10. A database of manufacturing equipment that holds data on manufacturing equipment owned by manufacturing companies, A database of printing monitoring equipment that holds data from printing monitoring equipment owned by the aforementioned printing business operator, A method for selecting an additive manufacturing business operator using a computer, The aforementioned computer performs a front-end process in which it determines and proposes a manufacturing company using the manufacturing requirements specifications from the client requesting the manufacturing, The computer performs a design process in which it performs a design according to the required specifications for the molding, The computer performs a molding recipe generation process in which it sets molding conditions so that the model data created in the design process becomes a molded object that satisfies the client's requirements, The computer includes a quality evaluation step in which it evaluates the quality of the molded object based on quality items included in the requirements specification using monitoring data of the molded object manufactured by the molded object business operator, The results of the quality evaluation process can be fed back into the design process, and a new design can be created in the design process based on the results of the quality evaluation process.

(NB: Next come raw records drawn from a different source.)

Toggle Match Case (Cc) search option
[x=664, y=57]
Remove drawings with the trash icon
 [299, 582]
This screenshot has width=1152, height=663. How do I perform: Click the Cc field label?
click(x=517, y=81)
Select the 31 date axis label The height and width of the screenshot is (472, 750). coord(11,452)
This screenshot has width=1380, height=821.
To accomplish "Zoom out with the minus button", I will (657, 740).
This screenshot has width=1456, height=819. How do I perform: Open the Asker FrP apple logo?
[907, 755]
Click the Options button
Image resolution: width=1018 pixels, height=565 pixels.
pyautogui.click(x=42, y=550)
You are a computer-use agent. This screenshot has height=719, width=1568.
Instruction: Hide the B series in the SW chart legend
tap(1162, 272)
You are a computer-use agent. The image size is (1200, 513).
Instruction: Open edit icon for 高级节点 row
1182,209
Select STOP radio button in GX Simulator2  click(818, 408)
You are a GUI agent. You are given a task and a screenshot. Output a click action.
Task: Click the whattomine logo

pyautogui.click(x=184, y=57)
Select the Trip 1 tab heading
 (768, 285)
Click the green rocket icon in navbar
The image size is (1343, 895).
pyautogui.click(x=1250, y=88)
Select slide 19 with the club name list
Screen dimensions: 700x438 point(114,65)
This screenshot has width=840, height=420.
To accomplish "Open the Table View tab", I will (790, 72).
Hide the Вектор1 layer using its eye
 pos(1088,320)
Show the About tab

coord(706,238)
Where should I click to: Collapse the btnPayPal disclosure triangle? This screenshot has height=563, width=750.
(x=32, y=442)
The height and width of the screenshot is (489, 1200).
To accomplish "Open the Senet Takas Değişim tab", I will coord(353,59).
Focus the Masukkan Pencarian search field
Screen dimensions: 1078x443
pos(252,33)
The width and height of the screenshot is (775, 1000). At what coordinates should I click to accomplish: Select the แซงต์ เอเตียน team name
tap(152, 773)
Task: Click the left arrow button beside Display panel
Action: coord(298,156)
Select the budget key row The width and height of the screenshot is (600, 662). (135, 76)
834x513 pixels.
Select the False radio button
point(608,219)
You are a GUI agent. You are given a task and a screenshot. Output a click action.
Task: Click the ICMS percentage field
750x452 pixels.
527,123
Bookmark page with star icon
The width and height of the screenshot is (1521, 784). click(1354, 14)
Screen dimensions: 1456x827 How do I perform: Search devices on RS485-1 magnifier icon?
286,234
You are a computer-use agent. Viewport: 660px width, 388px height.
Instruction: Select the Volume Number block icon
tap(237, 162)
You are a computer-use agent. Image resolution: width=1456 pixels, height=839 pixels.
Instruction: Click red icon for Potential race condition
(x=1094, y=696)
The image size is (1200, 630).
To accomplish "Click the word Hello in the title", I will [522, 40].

A method for selecting an additive manufacturing business operator, characterized in that the manufacturing business operator proposed in the front-end process possesses manufacturing equipment capable of producing the object specified in the requirements specification by referring to the manufacturing equipment database, possesses monitoring equipment capable of confirming the quality specified in the requirements specification by referring to the manufacturing monitoring equipment database, and is capable of providing a product whose results in the quality evaluation process satisfy the standards corresponding to the quality items included in the requirements specification.